━━━ Records for this task ━━━

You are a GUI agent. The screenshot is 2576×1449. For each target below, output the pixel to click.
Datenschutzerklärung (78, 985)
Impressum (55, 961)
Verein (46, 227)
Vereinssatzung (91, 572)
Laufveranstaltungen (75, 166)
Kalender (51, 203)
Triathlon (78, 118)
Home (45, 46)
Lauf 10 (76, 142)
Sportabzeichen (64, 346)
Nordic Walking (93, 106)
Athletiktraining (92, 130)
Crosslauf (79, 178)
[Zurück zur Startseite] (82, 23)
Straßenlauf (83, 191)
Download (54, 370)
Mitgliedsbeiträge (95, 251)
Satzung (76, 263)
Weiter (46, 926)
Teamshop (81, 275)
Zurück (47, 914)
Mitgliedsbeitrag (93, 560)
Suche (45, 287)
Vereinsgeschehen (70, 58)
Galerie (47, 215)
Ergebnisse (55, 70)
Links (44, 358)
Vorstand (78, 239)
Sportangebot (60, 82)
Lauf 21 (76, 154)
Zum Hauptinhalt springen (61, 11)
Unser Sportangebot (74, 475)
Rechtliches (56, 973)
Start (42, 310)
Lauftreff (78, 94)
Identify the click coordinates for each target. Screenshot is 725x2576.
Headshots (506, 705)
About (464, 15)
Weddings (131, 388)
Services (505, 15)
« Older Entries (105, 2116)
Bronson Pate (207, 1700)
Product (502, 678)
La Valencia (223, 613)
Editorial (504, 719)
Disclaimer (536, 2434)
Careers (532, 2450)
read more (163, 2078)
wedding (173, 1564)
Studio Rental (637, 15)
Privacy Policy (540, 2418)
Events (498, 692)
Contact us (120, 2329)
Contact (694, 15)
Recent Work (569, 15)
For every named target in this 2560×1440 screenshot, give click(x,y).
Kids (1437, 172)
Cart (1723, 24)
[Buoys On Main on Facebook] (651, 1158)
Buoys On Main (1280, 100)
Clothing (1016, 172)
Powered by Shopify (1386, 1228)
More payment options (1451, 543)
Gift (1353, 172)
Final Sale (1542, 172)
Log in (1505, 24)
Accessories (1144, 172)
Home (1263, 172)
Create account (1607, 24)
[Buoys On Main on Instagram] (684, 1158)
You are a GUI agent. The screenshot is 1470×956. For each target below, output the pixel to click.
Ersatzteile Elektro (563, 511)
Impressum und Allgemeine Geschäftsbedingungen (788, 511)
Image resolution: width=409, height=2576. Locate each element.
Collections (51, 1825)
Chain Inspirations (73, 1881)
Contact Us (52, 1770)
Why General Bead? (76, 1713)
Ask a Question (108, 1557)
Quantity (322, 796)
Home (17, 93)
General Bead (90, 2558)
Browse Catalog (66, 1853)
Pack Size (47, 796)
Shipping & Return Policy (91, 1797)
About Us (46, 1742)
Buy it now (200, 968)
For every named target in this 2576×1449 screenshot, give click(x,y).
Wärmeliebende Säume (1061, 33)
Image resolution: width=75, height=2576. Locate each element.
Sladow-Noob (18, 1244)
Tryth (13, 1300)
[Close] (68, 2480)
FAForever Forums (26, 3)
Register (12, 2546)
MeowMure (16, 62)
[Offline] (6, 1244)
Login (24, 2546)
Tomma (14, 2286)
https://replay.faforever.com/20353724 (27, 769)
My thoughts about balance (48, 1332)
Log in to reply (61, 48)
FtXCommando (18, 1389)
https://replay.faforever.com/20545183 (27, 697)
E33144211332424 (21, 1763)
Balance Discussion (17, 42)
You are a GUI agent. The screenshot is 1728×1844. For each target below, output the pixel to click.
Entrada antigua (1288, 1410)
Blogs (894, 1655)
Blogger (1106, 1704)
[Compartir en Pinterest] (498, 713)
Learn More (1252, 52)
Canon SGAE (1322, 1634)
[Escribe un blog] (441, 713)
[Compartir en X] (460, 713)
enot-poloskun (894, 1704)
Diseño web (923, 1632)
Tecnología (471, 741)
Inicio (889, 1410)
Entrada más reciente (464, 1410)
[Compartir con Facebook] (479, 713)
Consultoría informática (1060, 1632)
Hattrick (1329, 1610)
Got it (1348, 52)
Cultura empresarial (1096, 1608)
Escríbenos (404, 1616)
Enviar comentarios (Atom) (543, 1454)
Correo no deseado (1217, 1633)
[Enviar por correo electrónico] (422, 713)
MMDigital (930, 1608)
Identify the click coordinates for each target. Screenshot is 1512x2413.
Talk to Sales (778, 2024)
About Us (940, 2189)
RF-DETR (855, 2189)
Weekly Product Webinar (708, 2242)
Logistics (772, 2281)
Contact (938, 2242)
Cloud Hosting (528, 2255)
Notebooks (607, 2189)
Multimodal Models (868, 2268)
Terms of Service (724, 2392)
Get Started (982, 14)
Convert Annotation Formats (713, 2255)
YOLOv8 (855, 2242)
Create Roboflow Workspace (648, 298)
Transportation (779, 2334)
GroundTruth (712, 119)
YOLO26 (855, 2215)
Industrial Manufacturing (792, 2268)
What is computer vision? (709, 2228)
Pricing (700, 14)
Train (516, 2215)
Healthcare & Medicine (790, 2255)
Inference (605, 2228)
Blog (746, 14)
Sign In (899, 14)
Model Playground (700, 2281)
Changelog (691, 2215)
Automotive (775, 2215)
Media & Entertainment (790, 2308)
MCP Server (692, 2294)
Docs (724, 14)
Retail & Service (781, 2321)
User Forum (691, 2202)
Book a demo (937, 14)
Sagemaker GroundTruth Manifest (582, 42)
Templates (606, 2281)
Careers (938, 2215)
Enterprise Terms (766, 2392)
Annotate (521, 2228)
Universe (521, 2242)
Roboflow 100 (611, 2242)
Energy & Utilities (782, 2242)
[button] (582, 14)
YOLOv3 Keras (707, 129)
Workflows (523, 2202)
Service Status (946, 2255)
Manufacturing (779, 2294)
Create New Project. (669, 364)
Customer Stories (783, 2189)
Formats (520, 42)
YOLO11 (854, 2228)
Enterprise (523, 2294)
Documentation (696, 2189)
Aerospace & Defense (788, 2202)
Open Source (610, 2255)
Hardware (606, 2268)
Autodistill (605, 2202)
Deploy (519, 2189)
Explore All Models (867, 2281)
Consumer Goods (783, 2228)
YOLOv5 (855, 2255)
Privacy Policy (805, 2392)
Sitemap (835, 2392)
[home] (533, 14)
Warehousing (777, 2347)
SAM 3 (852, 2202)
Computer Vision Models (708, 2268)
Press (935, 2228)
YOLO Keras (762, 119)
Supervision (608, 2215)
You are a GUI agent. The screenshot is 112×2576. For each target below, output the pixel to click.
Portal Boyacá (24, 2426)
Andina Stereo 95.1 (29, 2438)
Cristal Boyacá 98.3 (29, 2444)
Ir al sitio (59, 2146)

━━━

Work instruction: A verbatim transcription is required: the first line of the listing, the line containing "Straßenlauf (83, 191)", and every line between them.

Answer box:
You are a GUI agent. The screenshot is 2576×1449. For each target below, output the pixel to click.
Datenschutzerklärung (78, 985)
Impressum (55, 961)
Verein (46, 227)
Vereinssatzung (91, 572)
Laufveranstaltungen (75, 166)
Kalender (51, 203)
Triathlon (78, 118)
Home (45, 46)
Lauf 10 (76, 142)
Sportabzeichen (64, 346)
Nordic Walking (93, 106)
Athletiktraining (92, 130)
Crosslauf (79, 178)
[Zurück zur Startseite] (82, 23)
Straßenlauf (83, 191)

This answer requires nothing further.